Si vous n'avez pas encore lu Dyamant, je ne vais pas vous spoiler complètement la lecture, mais il est clair que quelques détails que j'exposerai ici lèveront un peu le voile sur certaines parties du récit. Vous voilà prévenus.



Aujourd'hui: la mise en place du scénario

Un projet comme Dyamant, c'est en gros une année de travail.
Le projet a été officiellement lancé en février 2014. Comme j'étais cette fois à la manoeuvre pour le scénario, j'avais déjà en tête la trame globale du projet, et nous nous étions réunis, les 7 Synapses, pour en valider le principe et se fixer un planning. L'idée à ce moment-là était que je fasse le découpage de chaque histoire pour avril, et que tout le monde dessine ses planches pour fin septembre. Ainsi, nous aurions largement le temps de sortir Dyamant avant la fin de l'année.
Ha ha ha ! La bonne blague ! :-)
La suite démontra qu'il fallait, entre fin des études, travaux divers, et glandouillages variés (gniarkgniark ;-) plus de temps à certains d'entre nous pour se mettre au boulot et pour le finir. Finalement, la date de remise des planches sera repoussée à fin décembre pour une sortie en grande pompe chez JP le 14 février 2015 (ce qui nous permit de placer le grandiose et improbable slogan « pour la St Valentin, offrez un Dyamant à l’élu(e) de votre cœur », slogan qui, avouons-le, aurait perdu un peu de son charme pour la St Nicolas).

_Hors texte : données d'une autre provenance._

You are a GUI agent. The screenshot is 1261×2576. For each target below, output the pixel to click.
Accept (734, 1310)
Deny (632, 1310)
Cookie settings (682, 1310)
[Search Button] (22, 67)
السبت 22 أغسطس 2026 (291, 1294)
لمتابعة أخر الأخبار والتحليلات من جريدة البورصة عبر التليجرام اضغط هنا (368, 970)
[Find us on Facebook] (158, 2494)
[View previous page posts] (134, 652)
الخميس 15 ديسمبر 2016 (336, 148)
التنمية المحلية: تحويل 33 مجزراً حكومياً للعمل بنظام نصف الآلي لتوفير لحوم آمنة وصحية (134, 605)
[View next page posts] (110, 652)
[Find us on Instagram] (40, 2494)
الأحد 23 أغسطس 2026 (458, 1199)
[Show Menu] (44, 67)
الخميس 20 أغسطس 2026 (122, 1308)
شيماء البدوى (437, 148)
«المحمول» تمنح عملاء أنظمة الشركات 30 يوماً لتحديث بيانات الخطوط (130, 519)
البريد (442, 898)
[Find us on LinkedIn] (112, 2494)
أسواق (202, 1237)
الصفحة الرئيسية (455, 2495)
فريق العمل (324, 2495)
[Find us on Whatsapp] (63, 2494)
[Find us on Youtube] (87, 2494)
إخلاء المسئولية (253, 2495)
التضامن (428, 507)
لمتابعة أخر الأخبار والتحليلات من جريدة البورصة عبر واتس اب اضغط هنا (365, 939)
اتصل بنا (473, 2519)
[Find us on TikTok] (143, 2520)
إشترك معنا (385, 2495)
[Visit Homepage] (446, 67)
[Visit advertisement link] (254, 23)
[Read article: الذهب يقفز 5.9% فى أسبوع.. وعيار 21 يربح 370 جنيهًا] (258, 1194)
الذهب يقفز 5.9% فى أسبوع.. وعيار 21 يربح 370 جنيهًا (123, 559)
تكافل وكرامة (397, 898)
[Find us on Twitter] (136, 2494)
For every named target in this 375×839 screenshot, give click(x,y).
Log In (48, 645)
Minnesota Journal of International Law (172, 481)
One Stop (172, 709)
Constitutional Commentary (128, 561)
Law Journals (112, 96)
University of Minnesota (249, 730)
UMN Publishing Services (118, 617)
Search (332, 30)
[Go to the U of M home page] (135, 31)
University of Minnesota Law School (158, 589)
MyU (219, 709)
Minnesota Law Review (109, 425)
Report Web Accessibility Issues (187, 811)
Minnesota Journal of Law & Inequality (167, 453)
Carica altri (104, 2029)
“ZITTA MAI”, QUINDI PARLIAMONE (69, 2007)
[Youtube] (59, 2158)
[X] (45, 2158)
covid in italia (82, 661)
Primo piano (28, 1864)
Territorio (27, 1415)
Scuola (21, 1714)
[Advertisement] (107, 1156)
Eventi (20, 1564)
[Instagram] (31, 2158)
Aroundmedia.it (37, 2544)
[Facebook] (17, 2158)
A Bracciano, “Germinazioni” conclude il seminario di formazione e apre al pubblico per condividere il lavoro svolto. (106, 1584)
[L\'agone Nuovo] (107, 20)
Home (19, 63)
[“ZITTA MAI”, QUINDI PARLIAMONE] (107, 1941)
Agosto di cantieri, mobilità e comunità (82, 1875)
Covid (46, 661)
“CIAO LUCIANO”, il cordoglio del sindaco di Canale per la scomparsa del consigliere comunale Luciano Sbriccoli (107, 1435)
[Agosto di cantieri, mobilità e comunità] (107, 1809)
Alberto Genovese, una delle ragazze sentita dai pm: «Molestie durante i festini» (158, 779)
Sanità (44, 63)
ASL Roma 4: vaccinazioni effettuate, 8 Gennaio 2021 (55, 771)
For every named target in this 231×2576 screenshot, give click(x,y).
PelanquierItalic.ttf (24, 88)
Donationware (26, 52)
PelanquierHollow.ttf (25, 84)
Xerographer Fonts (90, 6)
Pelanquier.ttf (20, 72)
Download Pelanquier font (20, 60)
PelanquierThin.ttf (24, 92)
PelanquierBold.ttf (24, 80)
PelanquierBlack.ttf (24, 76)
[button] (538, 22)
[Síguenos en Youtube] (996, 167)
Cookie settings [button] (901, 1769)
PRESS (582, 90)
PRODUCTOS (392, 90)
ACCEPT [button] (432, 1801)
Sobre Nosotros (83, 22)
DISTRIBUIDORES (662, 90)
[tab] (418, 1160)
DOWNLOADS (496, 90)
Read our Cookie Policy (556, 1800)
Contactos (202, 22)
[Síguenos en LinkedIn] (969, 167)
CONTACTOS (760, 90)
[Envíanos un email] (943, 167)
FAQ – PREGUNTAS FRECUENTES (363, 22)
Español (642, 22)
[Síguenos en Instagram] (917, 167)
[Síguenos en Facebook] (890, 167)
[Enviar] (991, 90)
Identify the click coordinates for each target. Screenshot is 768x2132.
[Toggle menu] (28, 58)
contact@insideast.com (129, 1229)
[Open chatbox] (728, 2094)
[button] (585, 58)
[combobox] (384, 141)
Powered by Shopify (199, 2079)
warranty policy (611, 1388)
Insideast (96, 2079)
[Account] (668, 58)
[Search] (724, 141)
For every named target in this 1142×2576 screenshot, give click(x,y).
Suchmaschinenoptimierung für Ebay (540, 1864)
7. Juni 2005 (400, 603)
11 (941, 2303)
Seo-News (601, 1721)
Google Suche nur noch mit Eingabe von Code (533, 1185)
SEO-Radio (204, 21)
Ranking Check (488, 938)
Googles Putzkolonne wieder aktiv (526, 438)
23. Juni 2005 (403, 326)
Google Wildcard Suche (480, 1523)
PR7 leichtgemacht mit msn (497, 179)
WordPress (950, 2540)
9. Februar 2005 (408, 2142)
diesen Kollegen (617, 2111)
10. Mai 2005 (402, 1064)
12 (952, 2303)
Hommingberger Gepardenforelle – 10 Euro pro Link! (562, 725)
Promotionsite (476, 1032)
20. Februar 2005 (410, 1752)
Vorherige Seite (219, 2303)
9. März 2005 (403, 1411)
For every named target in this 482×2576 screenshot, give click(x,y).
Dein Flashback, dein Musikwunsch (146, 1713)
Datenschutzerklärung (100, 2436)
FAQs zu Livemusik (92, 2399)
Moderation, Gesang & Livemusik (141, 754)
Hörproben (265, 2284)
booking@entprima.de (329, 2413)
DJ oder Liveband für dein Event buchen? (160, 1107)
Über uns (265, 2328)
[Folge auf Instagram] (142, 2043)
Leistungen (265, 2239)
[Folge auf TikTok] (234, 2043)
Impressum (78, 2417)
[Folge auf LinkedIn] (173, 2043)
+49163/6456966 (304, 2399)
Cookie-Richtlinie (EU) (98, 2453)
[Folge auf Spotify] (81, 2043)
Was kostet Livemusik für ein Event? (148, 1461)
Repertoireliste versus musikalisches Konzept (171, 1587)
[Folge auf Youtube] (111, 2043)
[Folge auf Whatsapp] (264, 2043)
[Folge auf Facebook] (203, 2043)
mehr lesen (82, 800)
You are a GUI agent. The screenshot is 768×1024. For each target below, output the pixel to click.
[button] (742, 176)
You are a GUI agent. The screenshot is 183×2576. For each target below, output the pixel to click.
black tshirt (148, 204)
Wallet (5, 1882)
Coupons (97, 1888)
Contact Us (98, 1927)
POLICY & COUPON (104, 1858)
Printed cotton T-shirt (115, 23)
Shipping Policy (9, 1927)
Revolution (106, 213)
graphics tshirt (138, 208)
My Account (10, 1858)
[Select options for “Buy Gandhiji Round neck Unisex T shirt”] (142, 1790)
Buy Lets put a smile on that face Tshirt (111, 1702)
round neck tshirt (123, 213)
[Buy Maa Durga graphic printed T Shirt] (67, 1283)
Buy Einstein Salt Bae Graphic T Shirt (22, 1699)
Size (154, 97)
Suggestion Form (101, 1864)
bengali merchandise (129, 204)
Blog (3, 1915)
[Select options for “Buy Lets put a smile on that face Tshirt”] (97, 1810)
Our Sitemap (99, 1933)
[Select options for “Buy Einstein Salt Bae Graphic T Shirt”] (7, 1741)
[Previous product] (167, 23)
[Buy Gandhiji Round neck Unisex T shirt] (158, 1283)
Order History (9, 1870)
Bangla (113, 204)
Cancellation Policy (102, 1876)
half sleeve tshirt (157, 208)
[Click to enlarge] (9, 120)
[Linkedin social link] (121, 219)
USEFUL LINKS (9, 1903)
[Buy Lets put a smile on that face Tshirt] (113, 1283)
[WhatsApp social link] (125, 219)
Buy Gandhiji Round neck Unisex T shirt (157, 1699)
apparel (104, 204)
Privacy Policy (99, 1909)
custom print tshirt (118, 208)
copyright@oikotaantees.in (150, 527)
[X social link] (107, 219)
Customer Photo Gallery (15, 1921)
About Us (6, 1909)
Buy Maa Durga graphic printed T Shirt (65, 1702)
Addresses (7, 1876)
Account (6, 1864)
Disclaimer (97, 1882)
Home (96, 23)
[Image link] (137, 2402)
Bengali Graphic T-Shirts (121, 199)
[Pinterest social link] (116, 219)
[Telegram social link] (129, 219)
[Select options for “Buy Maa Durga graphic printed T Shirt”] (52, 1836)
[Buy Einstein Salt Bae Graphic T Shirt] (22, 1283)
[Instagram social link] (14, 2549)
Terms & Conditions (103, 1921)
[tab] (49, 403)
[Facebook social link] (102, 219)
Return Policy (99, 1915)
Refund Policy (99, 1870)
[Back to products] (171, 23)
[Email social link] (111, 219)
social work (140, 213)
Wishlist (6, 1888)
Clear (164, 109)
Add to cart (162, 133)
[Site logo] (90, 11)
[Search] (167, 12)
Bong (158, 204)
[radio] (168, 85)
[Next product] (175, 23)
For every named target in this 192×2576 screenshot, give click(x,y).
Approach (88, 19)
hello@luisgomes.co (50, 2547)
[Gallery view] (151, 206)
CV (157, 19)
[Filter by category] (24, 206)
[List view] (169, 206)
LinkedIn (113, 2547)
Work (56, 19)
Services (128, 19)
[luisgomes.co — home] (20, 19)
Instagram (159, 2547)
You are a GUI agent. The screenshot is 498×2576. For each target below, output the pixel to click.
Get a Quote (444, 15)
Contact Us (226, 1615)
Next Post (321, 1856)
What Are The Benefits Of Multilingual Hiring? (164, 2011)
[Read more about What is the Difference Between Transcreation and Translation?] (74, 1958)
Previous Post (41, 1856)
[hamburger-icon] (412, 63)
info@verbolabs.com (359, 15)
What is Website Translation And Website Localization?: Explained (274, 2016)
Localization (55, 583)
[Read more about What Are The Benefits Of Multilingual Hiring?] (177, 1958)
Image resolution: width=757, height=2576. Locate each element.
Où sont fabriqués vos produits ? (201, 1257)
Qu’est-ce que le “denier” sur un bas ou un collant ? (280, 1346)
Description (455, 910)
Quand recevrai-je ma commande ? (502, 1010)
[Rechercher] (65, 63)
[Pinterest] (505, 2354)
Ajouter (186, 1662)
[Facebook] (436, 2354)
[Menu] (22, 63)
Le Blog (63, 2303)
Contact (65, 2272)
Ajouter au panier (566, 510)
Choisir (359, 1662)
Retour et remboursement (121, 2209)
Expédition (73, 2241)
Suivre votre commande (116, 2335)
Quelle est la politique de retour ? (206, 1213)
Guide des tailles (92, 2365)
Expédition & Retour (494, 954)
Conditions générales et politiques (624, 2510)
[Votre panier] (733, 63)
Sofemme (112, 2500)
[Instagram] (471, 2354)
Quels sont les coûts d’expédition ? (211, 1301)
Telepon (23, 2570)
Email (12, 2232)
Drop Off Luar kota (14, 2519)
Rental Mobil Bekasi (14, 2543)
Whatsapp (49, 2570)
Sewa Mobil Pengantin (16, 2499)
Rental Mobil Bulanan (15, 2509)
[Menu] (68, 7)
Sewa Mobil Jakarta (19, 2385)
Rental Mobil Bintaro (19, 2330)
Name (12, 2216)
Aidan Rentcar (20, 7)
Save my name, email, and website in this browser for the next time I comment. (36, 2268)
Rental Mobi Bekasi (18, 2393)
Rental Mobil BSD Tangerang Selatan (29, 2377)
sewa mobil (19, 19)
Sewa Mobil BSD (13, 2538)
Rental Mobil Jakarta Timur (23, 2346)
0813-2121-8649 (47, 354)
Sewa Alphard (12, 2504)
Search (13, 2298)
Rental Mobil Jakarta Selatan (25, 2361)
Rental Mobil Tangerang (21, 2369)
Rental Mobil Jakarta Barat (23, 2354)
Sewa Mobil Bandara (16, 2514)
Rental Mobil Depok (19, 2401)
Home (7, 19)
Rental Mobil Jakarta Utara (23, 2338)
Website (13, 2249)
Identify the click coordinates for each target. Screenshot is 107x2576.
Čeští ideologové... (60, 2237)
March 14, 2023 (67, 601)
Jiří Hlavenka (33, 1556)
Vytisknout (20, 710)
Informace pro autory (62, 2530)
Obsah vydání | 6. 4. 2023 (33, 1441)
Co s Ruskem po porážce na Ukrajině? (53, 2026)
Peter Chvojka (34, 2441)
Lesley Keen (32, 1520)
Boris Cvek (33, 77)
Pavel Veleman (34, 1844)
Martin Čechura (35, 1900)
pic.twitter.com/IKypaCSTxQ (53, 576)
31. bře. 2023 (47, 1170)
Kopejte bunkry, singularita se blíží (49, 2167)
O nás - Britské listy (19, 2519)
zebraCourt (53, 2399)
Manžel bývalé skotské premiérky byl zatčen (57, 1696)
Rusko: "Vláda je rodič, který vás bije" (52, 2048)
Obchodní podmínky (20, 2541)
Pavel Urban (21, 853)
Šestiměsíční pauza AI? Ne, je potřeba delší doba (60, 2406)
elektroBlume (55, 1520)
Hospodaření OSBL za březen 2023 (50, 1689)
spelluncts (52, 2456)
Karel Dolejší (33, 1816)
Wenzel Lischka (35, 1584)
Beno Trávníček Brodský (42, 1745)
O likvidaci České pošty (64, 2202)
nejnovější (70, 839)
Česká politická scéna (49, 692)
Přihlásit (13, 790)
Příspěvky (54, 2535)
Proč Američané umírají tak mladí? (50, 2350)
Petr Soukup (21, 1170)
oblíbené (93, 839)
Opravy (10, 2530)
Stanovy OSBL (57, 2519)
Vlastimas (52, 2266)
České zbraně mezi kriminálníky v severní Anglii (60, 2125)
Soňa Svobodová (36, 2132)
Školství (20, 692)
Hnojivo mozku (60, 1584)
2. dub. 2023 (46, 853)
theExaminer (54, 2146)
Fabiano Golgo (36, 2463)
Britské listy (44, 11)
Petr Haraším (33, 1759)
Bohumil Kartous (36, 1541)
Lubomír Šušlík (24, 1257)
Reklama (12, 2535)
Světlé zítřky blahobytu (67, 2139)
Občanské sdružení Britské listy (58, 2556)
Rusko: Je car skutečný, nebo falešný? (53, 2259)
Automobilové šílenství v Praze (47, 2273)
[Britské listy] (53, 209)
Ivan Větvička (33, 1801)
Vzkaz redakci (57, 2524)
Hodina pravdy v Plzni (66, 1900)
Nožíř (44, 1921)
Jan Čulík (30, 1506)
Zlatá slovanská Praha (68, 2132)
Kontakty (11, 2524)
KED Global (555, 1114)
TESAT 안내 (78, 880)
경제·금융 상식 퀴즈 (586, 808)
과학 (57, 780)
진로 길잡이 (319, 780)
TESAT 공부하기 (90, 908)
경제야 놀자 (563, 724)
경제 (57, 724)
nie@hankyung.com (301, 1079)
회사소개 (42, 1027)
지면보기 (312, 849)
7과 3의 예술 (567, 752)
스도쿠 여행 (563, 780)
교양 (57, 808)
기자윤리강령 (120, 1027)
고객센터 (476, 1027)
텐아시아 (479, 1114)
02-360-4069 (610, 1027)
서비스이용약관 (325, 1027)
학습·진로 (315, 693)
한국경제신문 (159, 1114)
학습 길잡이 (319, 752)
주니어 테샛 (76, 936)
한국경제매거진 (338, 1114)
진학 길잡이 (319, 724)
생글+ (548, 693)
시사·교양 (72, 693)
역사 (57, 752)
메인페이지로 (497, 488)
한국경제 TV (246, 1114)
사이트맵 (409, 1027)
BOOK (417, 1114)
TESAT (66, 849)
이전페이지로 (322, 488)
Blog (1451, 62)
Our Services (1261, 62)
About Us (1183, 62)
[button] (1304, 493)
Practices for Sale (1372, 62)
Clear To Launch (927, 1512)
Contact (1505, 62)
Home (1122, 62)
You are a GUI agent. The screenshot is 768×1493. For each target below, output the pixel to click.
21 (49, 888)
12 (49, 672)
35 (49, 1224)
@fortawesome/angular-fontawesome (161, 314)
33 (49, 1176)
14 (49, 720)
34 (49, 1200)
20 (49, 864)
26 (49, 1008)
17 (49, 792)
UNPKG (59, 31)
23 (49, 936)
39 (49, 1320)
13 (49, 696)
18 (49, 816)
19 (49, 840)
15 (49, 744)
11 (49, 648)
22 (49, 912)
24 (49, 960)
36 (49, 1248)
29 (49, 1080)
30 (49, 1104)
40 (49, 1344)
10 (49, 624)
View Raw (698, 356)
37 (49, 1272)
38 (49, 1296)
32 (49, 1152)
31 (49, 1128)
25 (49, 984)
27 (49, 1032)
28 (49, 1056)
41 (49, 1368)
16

Voilà, l'année y est effectivement passée. A tous ceux qui s’aventureraient à nous traiter de feignasses, je tiens à rappeler que sur cette période, nous avions tous les 7 soit des études à poursuivre, soit un boulot à plein temps. C'est déjà balèze quelque part qu'on arrive à sortir en gros un collectif par an, vu le temps que prend ce genre d'exercice. Alors, hein, ho, hein, bon hein d’abord !

Maaaais mais mais, tout le monde s'en fout en fait de nos problèmes d'agenda, revenons donc à cette fameuse trame globale du projet.

Au moment d'imaginer le scénario de Dyamant, dans ma grande sagesse de Monsieur Hibou, j'ai pris en considération deux remarques que nous avions reçues concernant nos précédents collectifs.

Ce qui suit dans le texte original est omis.